:: Texto de la página ::
___
La ciclista chubutense Mariana Ojeda logró una consagración histórica para el deporte argentino al quedarse con el Campeonato Iberoamericano de XCM en la categoría Damas A, durante la competencia disputada en Atacama, Chile. La corredora de Esquel atravesó uno de los circuitos más duros de su carrera y terminó subiéndose a lo más alto del podio después de una jornada marcada por la altura, el desgaste físico extremo y una caída que casi la deja fuera de carrera.
El título obtenido por la atleta patagónica representa además un enorme impulso para el mountain bike argentino, una disciplina que en los últimos años viene creciendo de manera sostenida en competencias de larga distancia y resistencia. El XCM, conocido como Cross Country Maratón, es una de las modalidades más exigentes del ciclismo de montaña por sus recorridos extensos, cambios de terreno y desgaste físico prolongado.
Un circuito extremo en pleno desierto de Atacama
La competencia se desarrolló en escenarios emblemáticos del desierto chileno, una de las geografías más hostiles y atractivas del continente para las pruebas de endurance. El trazado incluyó sectores como Valle de la Luna, Las Cornisas y Catarpe, atravesando arena, piedras, cruces de río y zonas técnicas que exigieron al máximo a cada participante.
Ojeda debió competir además en condiciones poco favorables para la adaptación física. La carrera comenzó a unos 2.400 metros sobre el nivel del mar y la ciclista apenas había podido llegar cinco días antes al lugar para intentar aclimatarse.
___
:: Datos proporcionados ::
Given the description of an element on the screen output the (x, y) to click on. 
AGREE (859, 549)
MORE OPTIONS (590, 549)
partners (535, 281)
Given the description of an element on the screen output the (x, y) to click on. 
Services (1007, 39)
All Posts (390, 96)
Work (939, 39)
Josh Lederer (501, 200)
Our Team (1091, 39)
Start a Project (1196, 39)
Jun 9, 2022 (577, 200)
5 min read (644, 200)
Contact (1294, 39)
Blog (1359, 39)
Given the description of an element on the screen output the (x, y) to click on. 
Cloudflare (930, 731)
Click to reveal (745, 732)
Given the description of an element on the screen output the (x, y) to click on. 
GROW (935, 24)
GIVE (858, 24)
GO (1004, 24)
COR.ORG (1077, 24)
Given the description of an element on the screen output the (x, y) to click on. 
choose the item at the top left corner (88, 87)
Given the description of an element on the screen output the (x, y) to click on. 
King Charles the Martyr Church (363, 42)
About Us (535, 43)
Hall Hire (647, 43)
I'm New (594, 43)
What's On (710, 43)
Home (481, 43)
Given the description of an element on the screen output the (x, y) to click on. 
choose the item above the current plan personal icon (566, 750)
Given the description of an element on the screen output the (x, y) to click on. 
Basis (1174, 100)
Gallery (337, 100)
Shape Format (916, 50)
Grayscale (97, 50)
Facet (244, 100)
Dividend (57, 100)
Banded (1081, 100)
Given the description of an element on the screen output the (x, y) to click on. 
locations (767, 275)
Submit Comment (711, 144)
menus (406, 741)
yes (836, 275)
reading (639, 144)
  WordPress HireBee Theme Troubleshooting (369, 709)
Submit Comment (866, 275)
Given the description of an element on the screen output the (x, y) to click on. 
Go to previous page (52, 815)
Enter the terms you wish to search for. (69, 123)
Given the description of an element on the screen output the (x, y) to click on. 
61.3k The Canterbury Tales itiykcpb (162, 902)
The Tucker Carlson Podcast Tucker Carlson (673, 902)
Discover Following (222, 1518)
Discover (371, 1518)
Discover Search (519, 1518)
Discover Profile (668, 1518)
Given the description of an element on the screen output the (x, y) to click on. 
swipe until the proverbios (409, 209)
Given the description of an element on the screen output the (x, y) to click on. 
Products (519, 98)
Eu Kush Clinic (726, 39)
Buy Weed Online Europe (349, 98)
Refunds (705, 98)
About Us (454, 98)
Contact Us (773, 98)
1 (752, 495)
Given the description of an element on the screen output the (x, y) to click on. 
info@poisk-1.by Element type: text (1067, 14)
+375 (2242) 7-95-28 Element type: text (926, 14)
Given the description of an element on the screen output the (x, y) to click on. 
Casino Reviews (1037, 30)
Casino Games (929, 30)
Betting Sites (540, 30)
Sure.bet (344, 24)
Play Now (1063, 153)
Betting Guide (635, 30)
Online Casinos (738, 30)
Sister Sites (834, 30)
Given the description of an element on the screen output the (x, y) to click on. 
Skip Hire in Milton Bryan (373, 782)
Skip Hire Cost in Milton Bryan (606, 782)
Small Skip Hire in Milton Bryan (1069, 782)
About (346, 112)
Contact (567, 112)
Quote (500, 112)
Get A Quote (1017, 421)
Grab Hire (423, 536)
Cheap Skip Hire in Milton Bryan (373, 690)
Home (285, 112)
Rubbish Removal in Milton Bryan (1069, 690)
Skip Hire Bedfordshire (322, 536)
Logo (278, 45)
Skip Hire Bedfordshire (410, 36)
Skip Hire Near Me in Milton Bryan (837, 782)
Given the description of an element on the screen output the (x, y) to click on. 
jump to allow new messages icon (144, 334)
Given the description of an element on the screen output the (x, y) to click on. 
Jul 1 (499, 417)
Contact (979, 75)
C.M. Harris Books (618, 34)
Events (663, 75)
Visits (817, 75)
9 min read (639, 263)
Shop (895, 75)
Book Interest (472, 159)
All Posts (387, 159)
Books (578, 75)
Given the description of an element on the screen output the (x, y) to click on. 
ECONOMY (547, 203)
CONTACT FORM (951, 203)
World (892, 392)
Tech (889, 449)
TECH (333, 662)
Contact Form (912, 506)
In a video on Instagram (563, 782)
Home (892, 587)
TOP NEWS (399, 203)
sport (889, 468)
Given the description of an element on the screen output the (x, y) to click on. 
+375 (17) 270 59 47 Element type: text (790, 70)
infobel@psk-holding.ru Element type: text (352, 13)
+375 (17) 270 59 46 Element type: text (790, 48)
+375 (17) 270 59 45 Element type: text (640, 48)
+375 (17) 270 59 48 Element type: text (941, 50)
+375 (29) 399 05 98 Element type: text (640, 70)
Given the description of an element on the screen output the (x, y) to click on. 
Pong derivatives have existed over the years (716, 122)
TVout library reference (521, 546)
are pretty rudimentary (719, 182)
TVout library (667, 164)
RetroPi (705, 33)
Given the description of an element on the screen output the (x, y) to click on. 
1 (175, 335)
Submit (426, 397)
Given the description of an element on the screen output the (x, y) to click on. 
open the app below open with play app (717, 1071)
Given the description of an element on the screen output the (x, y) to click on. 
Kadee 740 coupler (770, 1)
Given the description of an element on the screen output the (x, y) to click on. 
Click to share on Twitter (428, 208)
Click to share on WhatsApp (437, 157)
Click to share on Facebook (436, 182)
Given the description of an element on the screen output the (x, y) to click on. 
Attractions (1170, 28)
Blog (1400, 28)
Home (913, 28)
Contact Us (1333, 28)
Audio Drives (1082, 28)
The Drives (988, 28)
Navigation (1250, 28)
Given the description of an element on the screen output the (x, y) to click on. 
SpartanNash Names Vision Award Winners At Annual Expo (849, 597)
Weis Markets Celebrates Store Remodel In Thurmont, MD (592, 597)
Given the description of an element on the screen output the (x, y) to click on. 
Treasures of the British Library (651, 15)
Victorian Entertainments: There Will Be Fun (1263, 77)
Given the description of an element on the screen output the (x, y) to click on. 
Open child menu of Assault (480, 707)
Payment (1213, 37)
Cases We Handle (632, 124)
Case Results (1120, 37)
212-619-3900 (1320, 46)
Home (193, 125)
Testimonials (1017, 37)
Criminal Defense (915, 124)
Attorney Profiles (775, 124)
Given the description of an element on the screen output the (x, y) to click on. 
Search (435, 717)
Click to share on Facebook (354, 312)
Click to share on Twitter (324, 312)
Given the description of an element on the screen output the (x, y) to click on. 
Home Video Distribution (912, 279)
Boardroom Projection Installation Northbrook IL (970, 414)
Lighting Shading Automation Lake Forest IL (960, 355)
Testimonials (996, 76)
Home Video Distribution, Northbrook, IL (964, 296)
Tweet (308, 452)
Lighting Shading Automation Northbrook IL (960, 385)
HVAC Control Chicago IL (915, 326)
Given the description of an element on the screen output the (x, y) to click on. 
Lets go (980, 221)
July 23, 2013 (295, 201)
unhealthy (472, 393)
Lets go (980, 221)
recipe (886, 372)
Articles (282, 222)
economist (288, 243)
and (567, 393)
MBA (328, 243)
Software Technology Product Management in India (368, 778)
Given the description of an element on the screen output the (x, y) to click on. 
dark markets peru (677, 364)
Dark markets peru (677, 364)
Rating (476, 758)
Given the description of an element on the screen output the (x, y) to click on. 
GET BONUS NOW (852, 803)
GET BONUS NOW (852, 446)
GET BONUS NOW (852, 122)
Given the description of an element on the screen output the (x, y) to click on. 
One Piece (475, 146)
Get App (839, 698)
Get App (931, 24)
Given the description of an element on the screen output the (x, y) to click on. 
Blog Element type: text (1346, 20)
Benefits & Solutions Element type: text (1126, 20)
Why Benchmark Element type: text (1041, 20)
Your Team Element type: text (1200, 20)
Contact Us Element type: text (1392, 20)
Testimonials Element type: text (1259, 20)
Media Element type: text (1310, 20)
___
:: Tareas del ejercicio ::
a - Traduce al inglés esta oración del texto sobre Mariana Ojeda: "El XCM, conocido como Cross Country Maratón, es una de las modalidades más exigentes del ciclismo de montaña por sus recorridos extensos, cambios de terreno y desgaste físico prolongado."
b - Prolonga el texto sobre Mariana Ojeda a partir de su última oración.
Los ítems constituyen un material aparte, independiente del texto sobre Mariana Ojeda.

:: Respuestas en orden ::
a - XCM, known as Cross Country Marathon, is one of the most demanding disciplines of mountain biking because of its long routes, changes in terrain, and prolonged physical strain.

b -
“Fue una competencia muy compleja”, explicó la campeona, que recorrió cerca de 75 kilómetros en la jornada oficial del Iberoamericano. La falta de adaptación a la altura y el desgaste acumulado convirtieron la prueba en una batalla física y mental.
La caída que casi termina con el sueño
Uno de los momentos más dramáticos de la carrera ocurrió cerca del kilómetro 25, cuando Mariana sufrió una fuerte caída luego de que otra competidora impactara delante suyo.
“Volé de la bici; nunca había tenido una caída así”, recordó sobre el accidente que la dejó golpeada y con mucho dolor en pleno recorrido.
Pese a eso, decidió continuar. Bajó el ritmo, administró fuerzas y siguió avanzando en un circuito donde muchos corredores comenzaron a sentir el desgaste del terreno y la altura. La ciclista aseguró que en ese momento solo pensaba en terminar.
La sorpresa llegó recién después de cruzar la meta. Ya en su alojamiento, Ojeda confirmó que había obtenido la medalla de oro y se había convertido en Campeona Iberoamericana. “Lloré de la alegría”, confesó emocionada tras conocer el resultado oficial.
El esfuerzo familiar detrás de la medalla dorada
Detrás del logro deportivo hubo también meses de entrenamiento intenso en condiciones climáticas adversas y un importante sacrificio económico para poder viajar y representar a la Argentina en Chile.
La deportista destacó especialmente el acompañamiento de su familia, que colaboró para afrontar los costos del viaje y sostener la preparación previa. El ciclismo de montaña suele requerir una inversión elevada en traslados, equipamiento técnico y mantenimiento de bicicletas, algo que muchas veces obliga a los atletas regionales a autofinanciarse para competir a nivel internacional.
“Fue mucho esfuerzo el que hicimos como familia para que yo hoy pueda estar acá representando al país”, expresó la campeona, que además remarcó el orgullo de llevar el nombre de Esquel y de Chubut a lo más alto del podio iberoamericano.
Con esta consagración, Mariana Ojeda se suma a la lista de deportistas patagónicos que siguen posicionando al sur argentino en competencias internacionales y confirma el gran presente del ciclismo de montaña femenino en la región.